_DOCUMENT TEXT:_
In a press release issued this afternoon, Berkshire Hathaway Chairman and CEO Warren Buffett announced the resignation of David Sokol. Mr. Sokol served as Chairman of several Berkshire subsidiaries and many observers, including The Rational Walk, previously believed that he was the front runner to eventually assume the CEO position at Berkshire Hathaway. Mr. Buffett indicated that Mr. Sokol resigned on Monday, March 28 by sending a letter delivered by an assistant. Mr. Buffett did not ask for Mr. Sokol’s resignation and stated that he was surprised by the development although he noted that Mr. Sokol spoke to him about resigning on two prior occasions.
There will be ample time in the future to consider the implications of Mr. Sokol’s resignation on Berkshire Hathaway’s CEO succession process and we note that Berkshire should still have three candidates capable of taking the top job on an immediate basis if required. In this article, we will instead focus on Mr. Sokol’s trading in Lubrizol stock during the time he was investigating potential investment candidates for Berkshire Hathaway. Our effort is not designed to determine whether anything illegal took place but whether any potential ethical standards were violated that could have led Mr. Buffett to lose confidence in Mr. Sokol in recent weeks.

_RECORD EXTRACTS:_
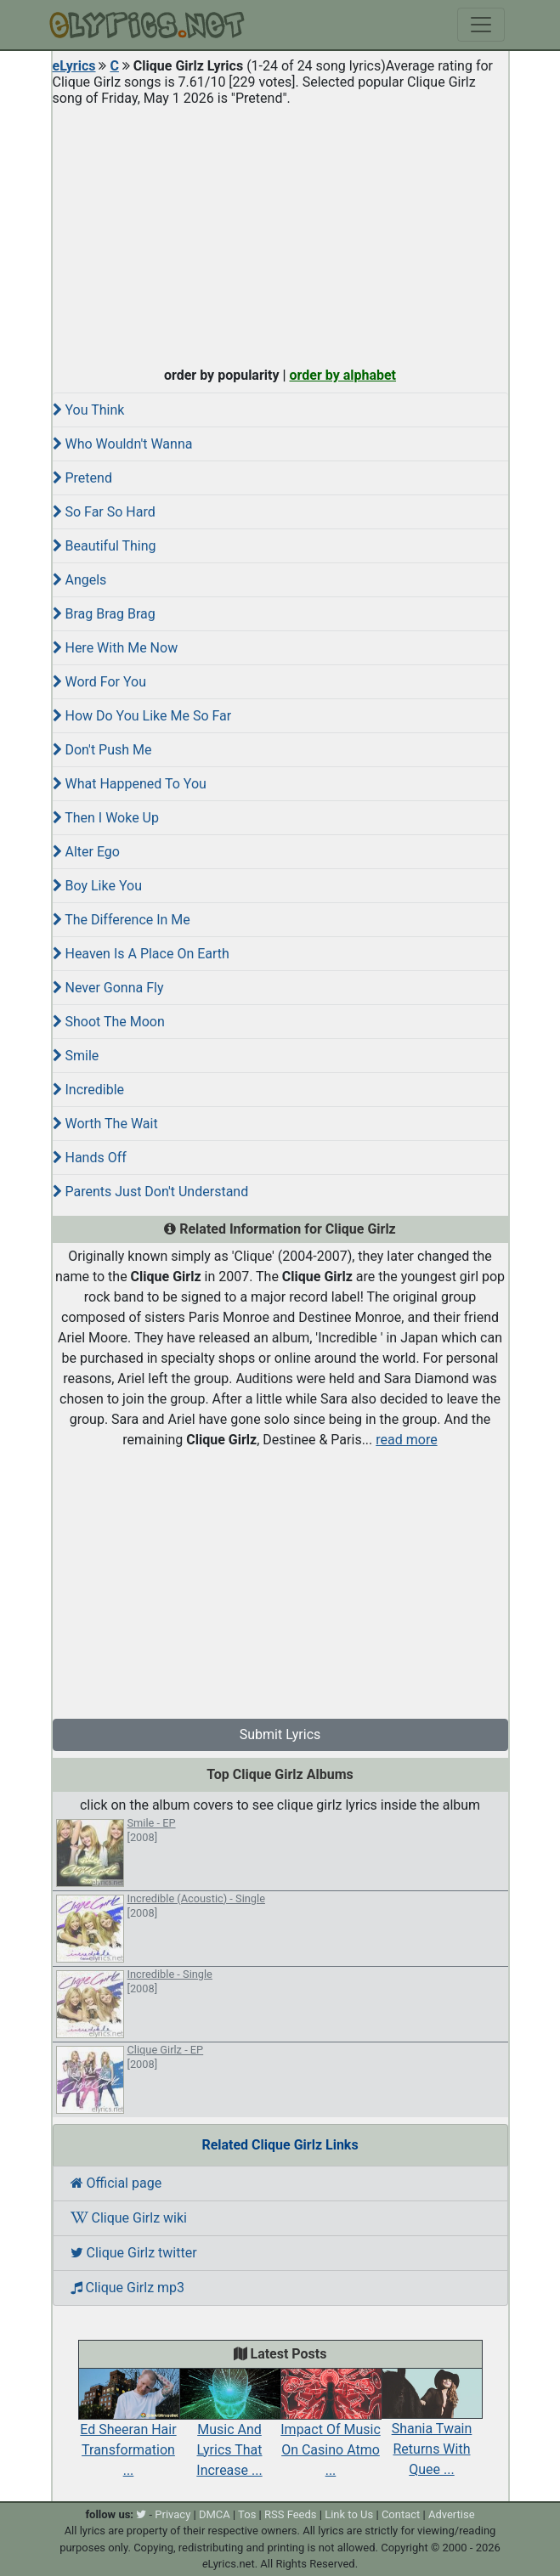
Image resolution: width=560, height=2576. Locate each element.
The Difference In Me (121, 920)
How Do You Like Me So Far (142, 716)
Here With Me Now (115, 648)
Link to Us (349, 2514)
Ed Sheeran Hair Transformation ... (128, 2430)
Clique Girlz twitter (134, 2253)
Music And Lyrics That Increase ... (229, 2430)
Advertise (451, 2514)
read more (406, 1440)
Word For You (100, 682)
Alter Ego (86, 852)
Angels (80, 580)
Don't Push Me (102, 750)
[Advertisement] (280, 233)
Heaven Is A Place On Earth (141, 954)
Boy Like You (97, 886)
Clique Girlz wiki (129, 2218)
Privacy (172, 2514)
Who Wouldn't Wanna (123, 444)
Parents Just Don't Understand (151, 1191)
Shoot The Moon (109, 1022)
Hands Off (90, 1158)
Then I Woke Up (106, 818)
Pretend (82, 478)
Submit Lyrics (280, 1734)
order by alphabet (342, 375)
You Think (89, 410)
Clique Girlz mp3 (128, 2287)
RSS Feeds (290, 2514)
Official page (116, 2183)
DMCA (214, 2514)
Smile (76, 1056)
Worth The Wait (105, 1124)
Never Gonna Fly (108, 988)
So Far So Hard (104, 512)
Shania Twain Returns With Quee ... (432, 2430)
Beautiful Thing (104, 546)
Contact (401, 2514)
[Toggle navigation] (481, 25)
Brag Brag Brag (104, 614)
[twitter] (141, 2514)
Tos (247, 2514)
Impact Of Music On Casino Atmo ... (331, 2430)
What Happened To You (129, 784)
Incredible (89, 1090)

_ACTIONS TO TAKE:_
- 1) Do these statements agree with the article on David Sokol's resignation? (a) Mr. Buffett asked Mr. Sokol to resign. (b) Mr. Sokol's resignation letter was delivered by an assistant. (c) The article sets out to determine whether anything illegal took place. Answer yes or no for each and quote the deciding words.
- 2) Extend the article on David Sokol's resignation, starting after its last sentence.

_RESULTS FOR THE EXERCISE:_
- 1)
(a) No: "Mr. Buffett did not ask for Mr. Sokol’s resignation"
(b) Yes: "by sending a letter delivered by an assistant"
(c) No: "Our effort is not designed to determine whether anything illegal took place"

- 2)
Timeline of Events
We have prepared the following timeline of events based on the information contained in Mr. Buffett’s press release along with Lubrizol’s latest proxy statement which was filed with the SEC on Friday, March 25. In combination, these documents allow us to reconstruct the chain of events that took place with respect to Mr. Sokol’s involvement with the Lubrizol transaction.
Fall of 2010
Lubrizol’s proxy statement indicates that Mr. Sokol met “from time to time” with various investment banking firms to discuss capital-raising and transaction ideas. During the Fall of 2010, Mr. Sokol requested that his contacts at Citigroup prepare additional information for his review concerning possible transactions in several industries including the chemicals industry. Citi prepared a list of 18 companies for Mr. Sokol’s review.
December 13, 2010
The proxy statement states that Mr. Sokol met with Citi on December 13, 2010 to discuss the list of companies. Mr. Sokol indicated that the only company of interest on the list was Lubrizol. Mr. Sokol asked one of the Citi representatives to inform Lubrizol’s Chairman and CEO James Hambrick that he was interested in speaking with him to discuss Berkshire Hathaway and Lubrizol. This seems to indicate that Mr. Sokol’s interest in Lubrizol was related to a potential transaction with Berkshire rather than as a potential personal investment.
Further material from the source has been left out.